= Excerpt =
++++++++++++++++++++

No it would not be a good hedge. Local home prices are based on local income unlike gold, for example, which is not based on local income, but rather global demand. There is no guarantee that your home value will increase when the dollar collapses, meaning weather the dollar collapses or not, your home is still worth the same amount. Therefore you are taking a loss in real terms. Gold, and large cap international stock with good steady dividends are much safer bets and more liquid as well. US treasuries notes used to be a good safe bet, but if we are talking about the collapse of the dollar then maybe that would not be a good idea. Wealth preservation is getting harder in this environment.
“Local home prices are based on local income”
There’s really only one exception to this and that’s for communities where the average homeowner is already wealthy and doesn’t depend upon a job for his sustenance. Thus, certain places like Bel-Air, the Hamptons, etc, will hold onto their value, as the well off need to congregate in safe areas, but for ordinary worker bee suburban sprawls, forget about it. Those will also experience long term deflation and in some overbuilt ex-burbs, even vacant developments with drug dealers moving in.
No, that’s a trap for suckers who only look at things superficially, and don’t see the entire picture of what’s going on.
First, the dollar isn’t going to be worthless any time soon. It will remain the Reserve currency. Yes, it will implode. All fiat currencies destruct. But first, Europe needs to collapse. Then, you’ll have a collapse of credit in the US. And THEN you can start watching for the collapse of the dollar. But that credit collapse is a HUGE hill that you need to surmount, and many will not be able to.
Credit is imploding, and has been for the past 3 years. This is bigger than the dollar. The money supply is almost entirely credit, and not currency (about 95% of it is credit). This has been collapsing since 2008, and no amount of QE has offset this. Nor can it without screwing things up in worse ways.

++++++++++++++++++++

= Problems and tasks =
A: For each statement about the discussion of homes as a hedge against a dollar collapse, answer yes or no and quote the words from the text that decide it.
(i) Gold's value rests on global demand rather than local income.
(ii) The dollar will soon stop being the reserve currency.
(iii) About 95% of the money supply is credit.
B: Please return the part of the discussion of homes as a hedge against a dollar collapse starting at "There’s really only" and ending at "dealers moving in.", copied word for word.
The rows that follow are separate material, unrelated to the text above.

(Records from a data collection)

++++++++++++++++++++

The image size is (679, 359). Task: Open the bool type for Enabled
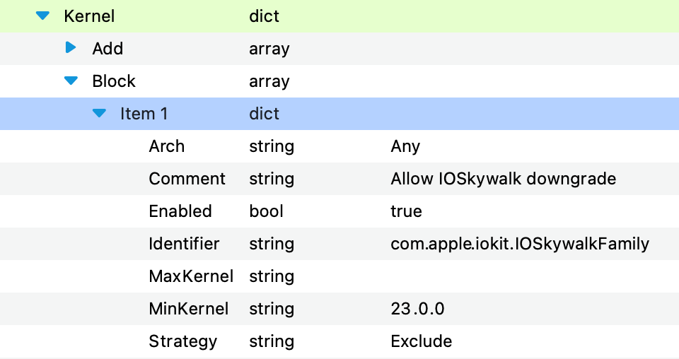pyautogui.click(x=267, y=211)
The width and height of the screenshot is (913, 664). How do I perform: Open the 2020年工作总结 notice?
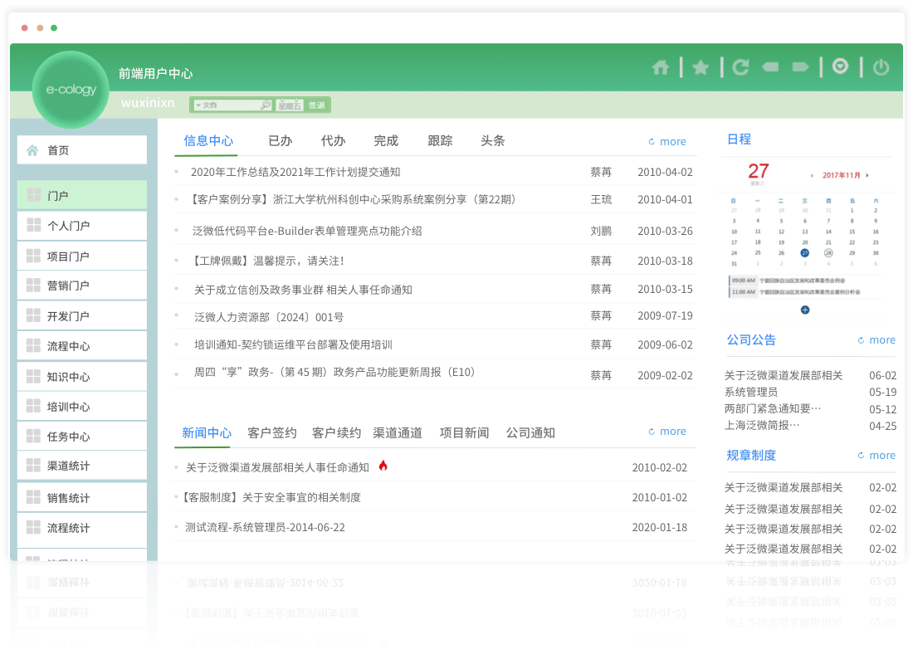point(295,173)

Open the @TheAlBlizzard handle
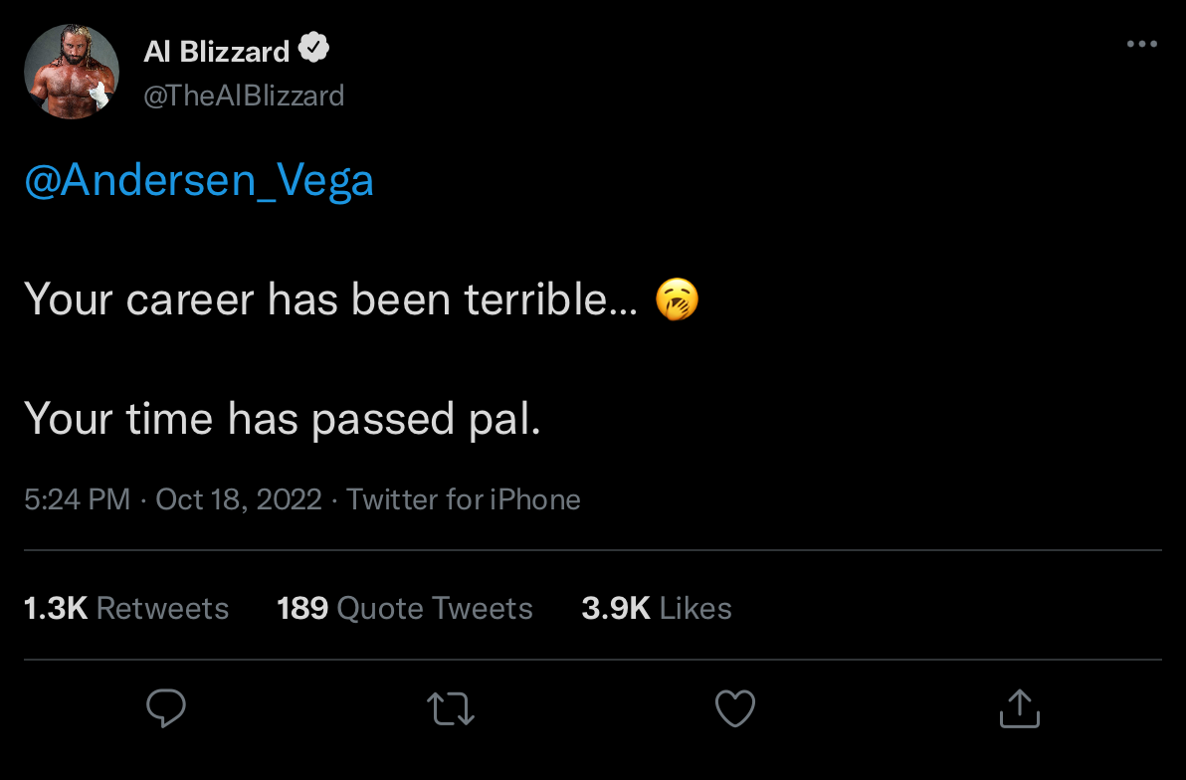(x=245, y=96)
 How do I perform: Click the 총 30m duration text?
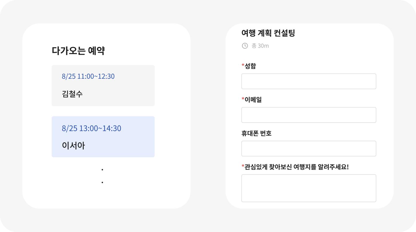coord(260,46)
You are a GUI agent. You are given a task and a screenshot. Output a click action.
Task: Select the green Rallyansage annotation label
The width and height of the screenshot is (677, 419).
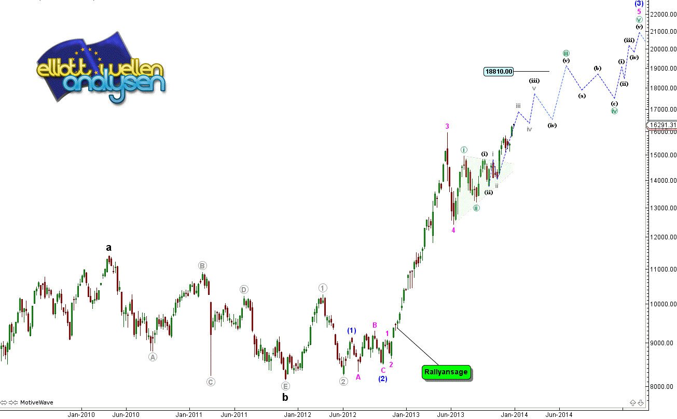446,372
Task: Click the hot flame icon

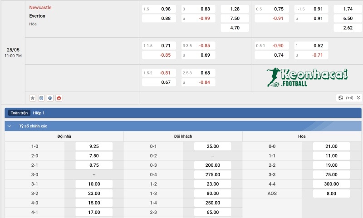Action: point(59,98)
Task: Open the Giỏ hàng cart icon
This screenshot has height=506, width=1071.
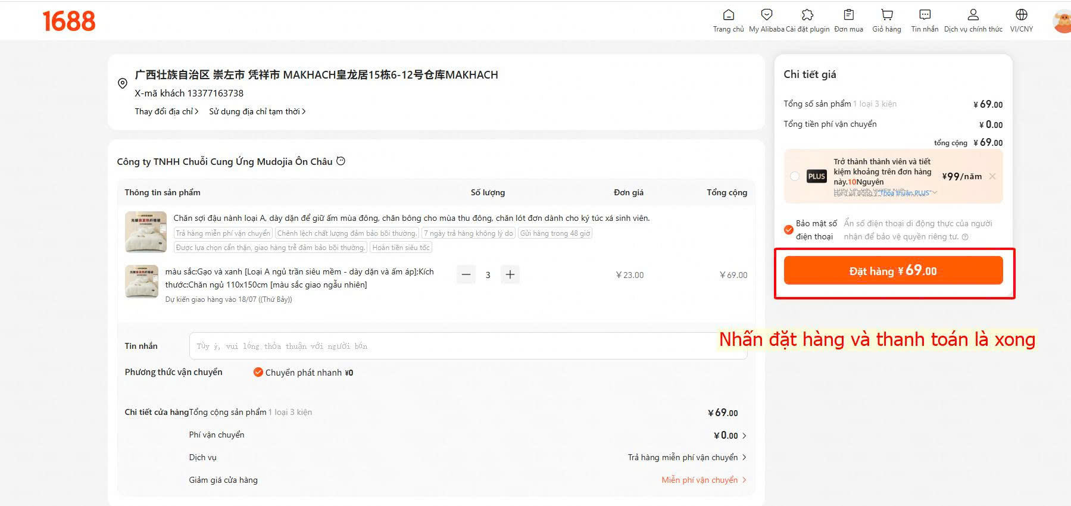Action: pos(887,15)
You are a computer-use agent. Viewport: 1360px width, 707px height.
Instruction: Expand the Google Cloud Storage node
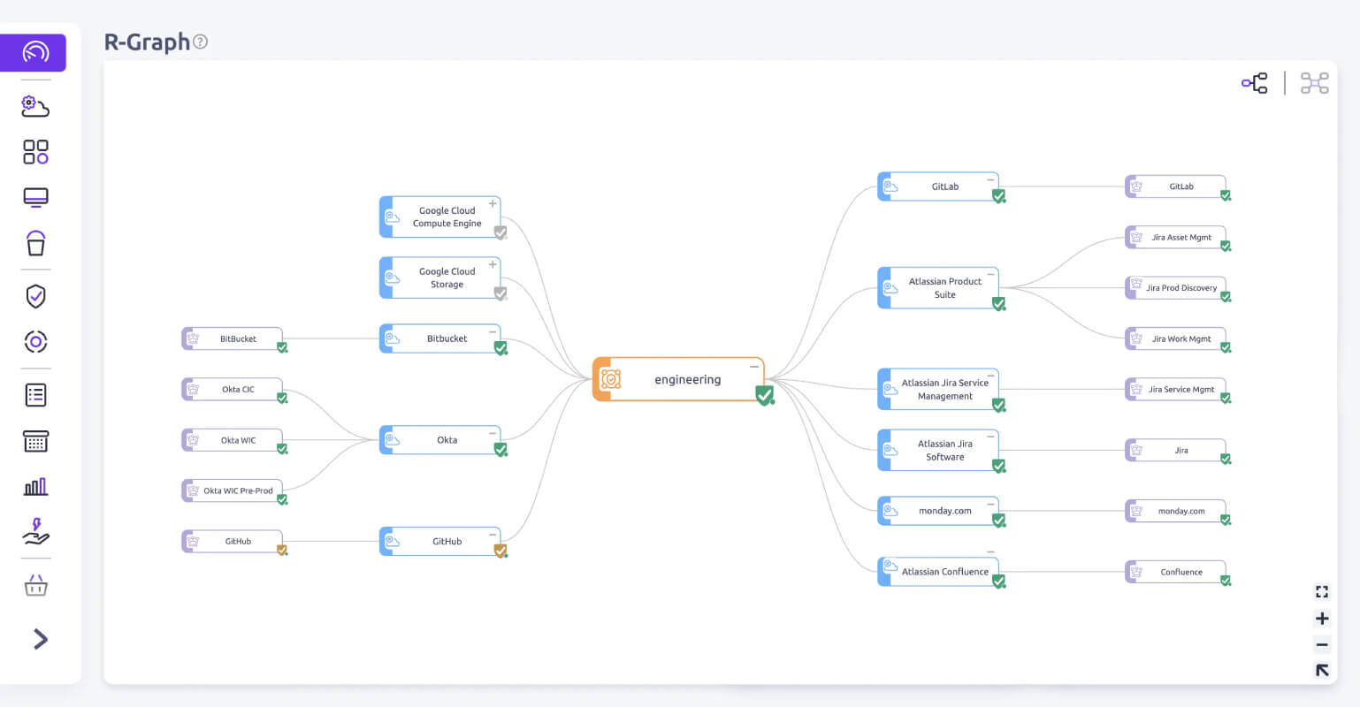(493, 264)
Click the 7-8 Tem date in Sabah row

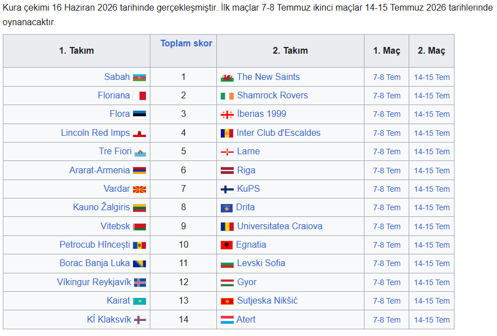387,77
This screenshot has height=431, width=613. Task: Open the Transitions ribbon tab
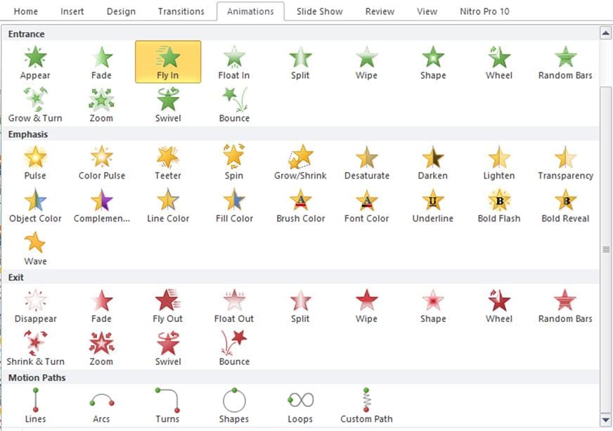[181, 11]
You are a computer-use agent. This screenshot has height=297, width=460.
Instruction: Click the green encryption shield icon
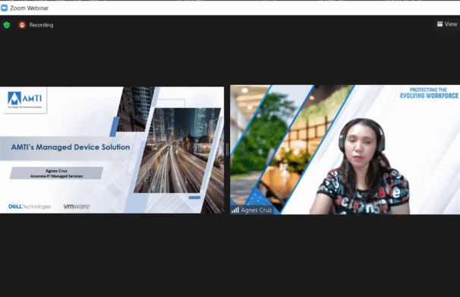click(7, 25)
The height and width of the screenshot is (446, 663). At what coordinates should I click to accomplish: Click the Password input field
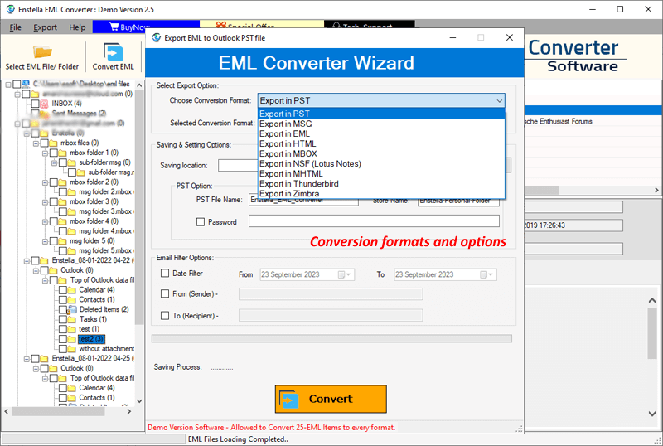(x=374, y=221)
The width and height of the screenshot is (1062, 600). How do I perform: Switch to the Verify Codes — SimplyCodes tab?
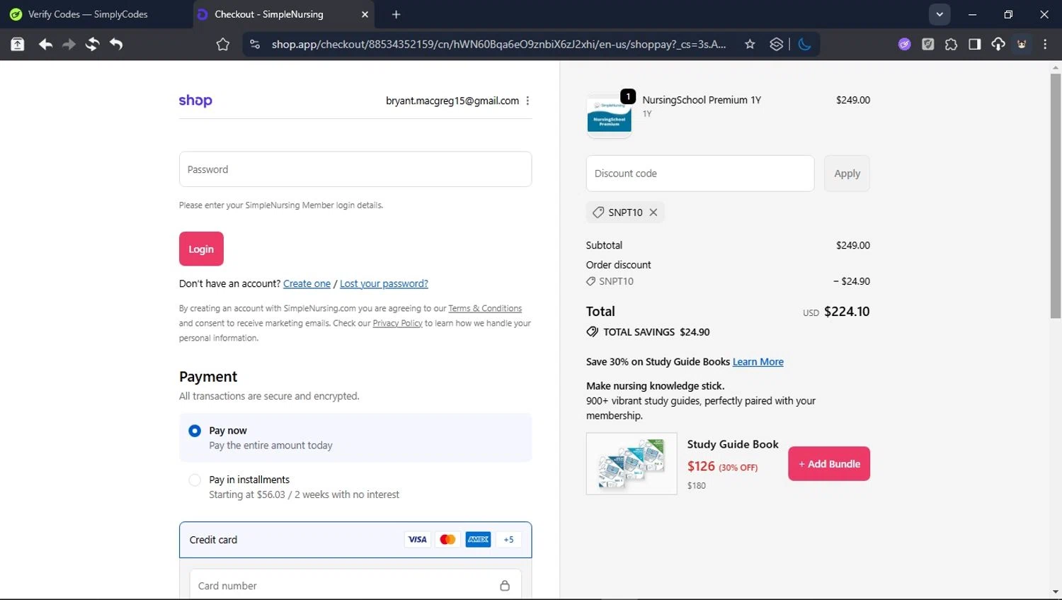click(x=89, y=14)
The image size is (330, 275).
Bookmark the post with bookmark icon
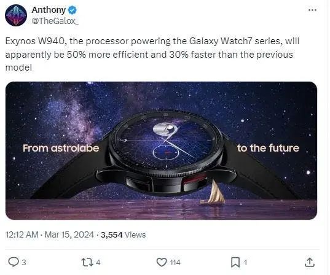(x=235, y=262)
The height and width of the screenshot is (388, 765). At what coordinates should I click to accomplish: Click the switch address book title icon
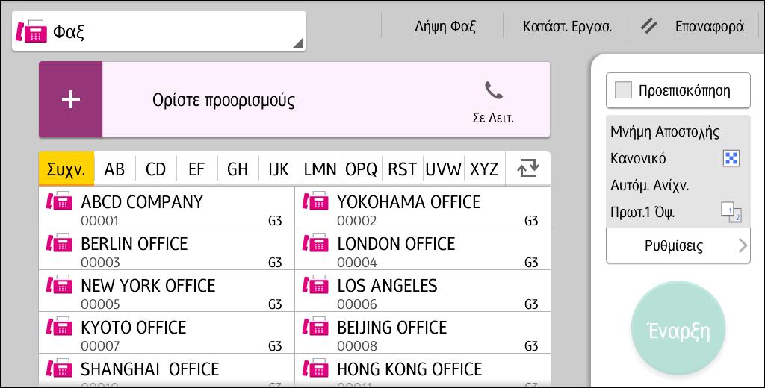tap(528, 168)
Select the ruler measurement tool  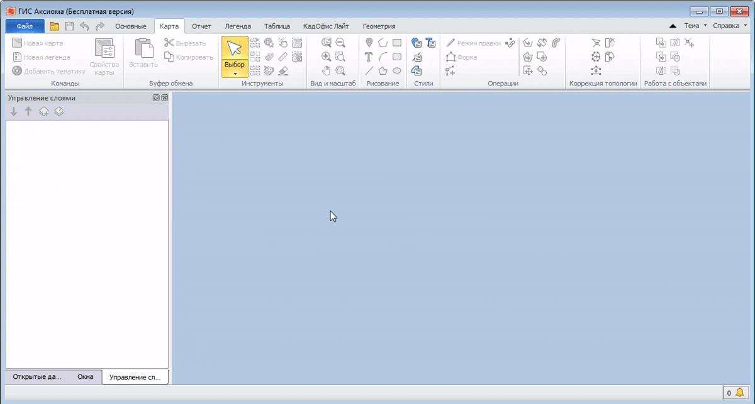pos(283,57)
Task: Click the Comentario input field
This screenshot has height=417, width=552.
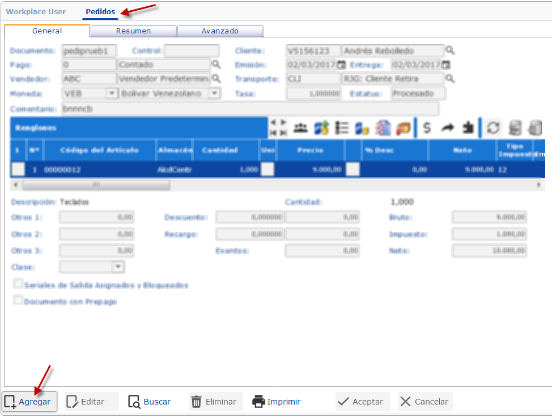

++++++++++++++++++++

= Replies =
A:
(i) Yes: "gold, for example, which is not based on local income, but rather global demand"
(ii) No: "It will remain the Reserve currency."
(iii) Yes: "about 95% of it is credit"

B:
There’s really only one exception to this and that’s for communities where the average homeowner is already wealthy and doesn’t depend upon a job for his sustenance. Thus, certain places like Bel-Air, the Hamptons, etc, will hold onto their value, as the well off need to congregate in safe areas, but for ordinary worker bee suburban sprawls, forget about it. Those will also experience long term deflation and in some overbuilt ex-burbs, even vacant developments with drug dealers moving in.